→ **Problem**
From the records below, pick out each line that contains the word "This" and copy it in full. Match case exactly.

→ **Available data**
-*-*-

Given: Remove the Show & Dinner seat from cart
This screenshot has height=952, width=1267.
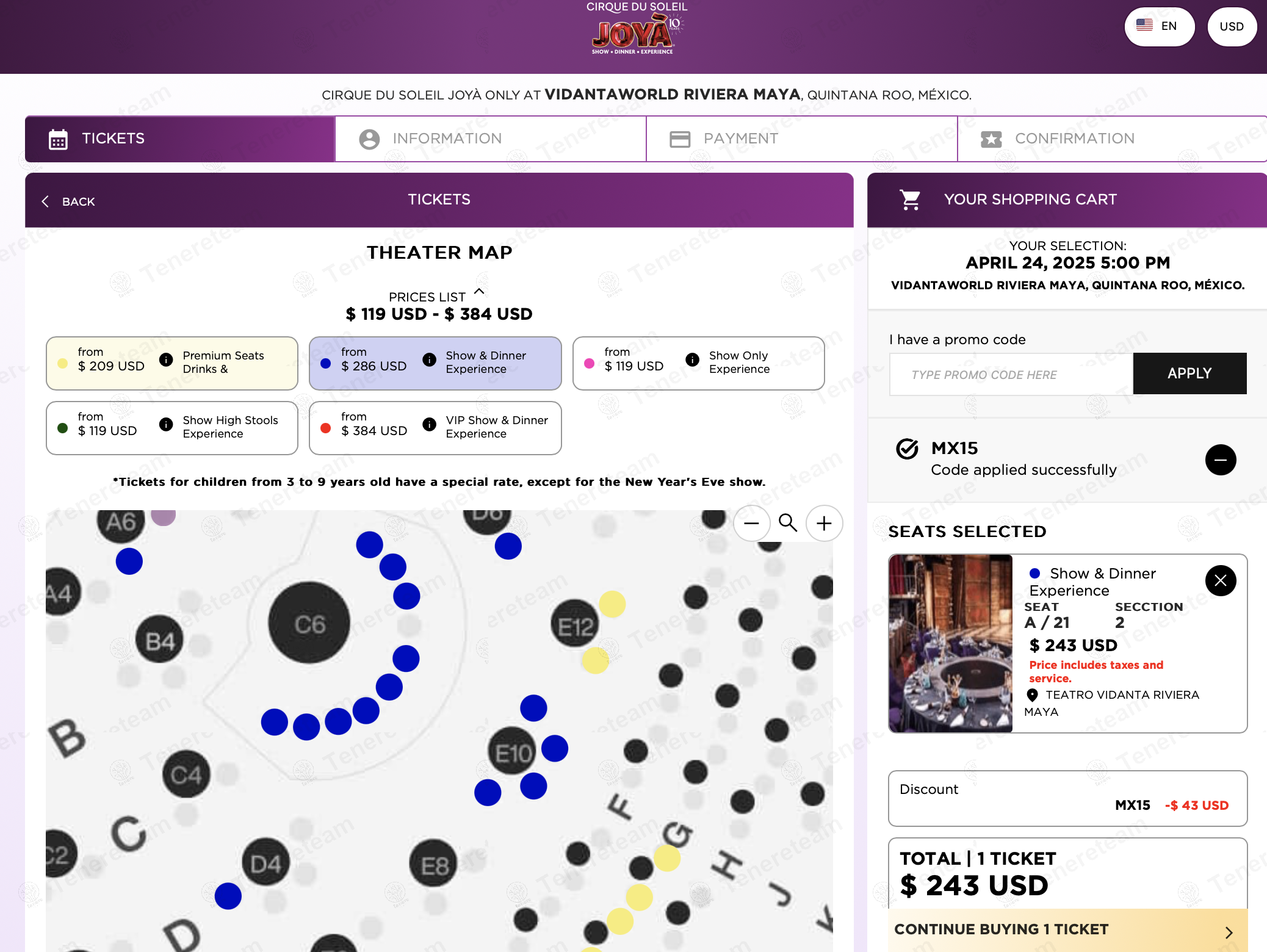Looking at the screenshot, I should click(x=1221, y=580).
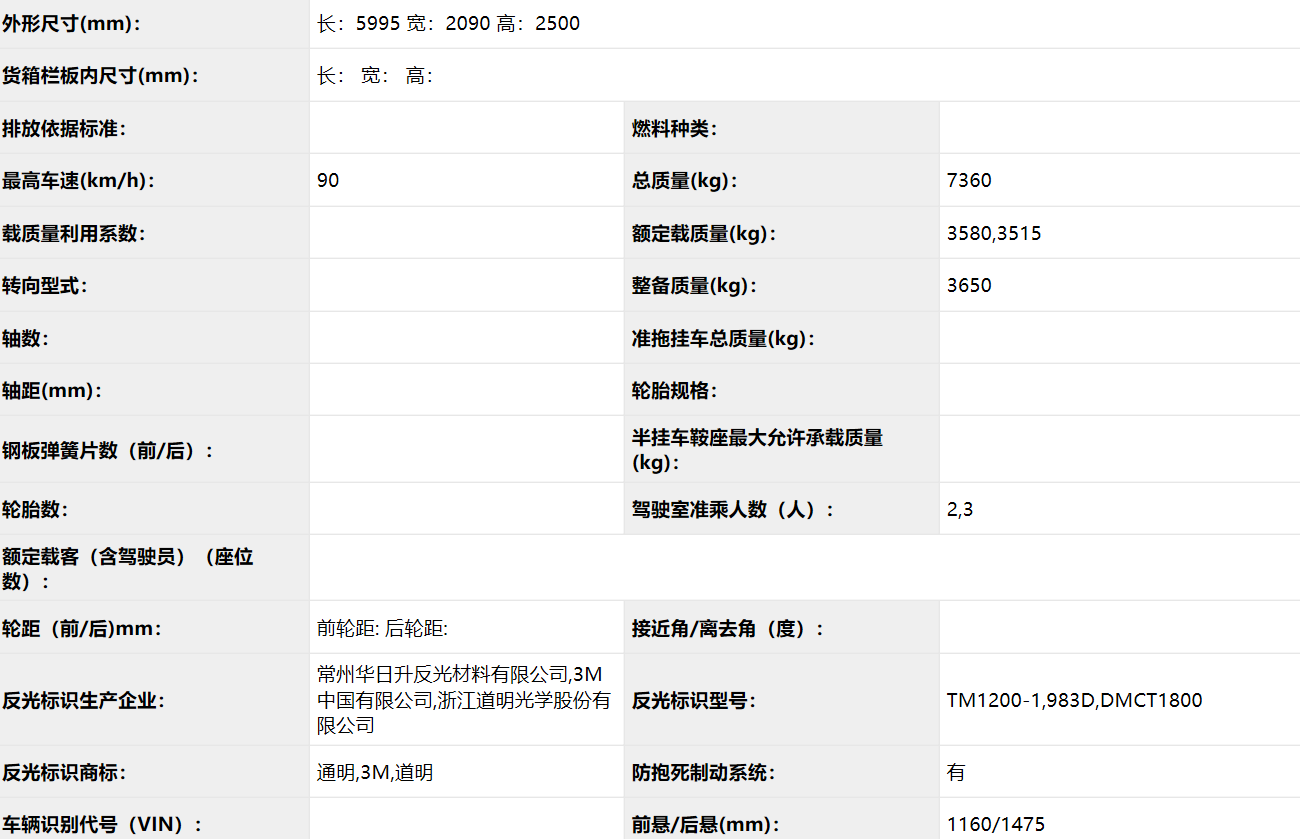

-*-*-

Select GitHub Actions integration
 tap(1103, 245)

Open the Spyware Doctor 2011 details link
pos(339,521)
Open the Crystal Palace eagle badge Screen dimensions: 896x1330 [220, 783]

-*-*-

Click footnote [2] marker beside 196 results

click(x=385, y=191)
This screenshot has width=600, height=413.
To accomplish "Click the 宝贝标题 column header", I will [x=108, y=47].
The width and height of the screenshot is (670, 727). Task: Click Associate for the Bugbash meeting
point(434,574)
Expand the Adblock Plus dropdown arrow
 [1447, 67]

-*-*-

→ **Answer to the problem**
This screenshot has height=952, width=1267.
This screenshot has width=600, height=413.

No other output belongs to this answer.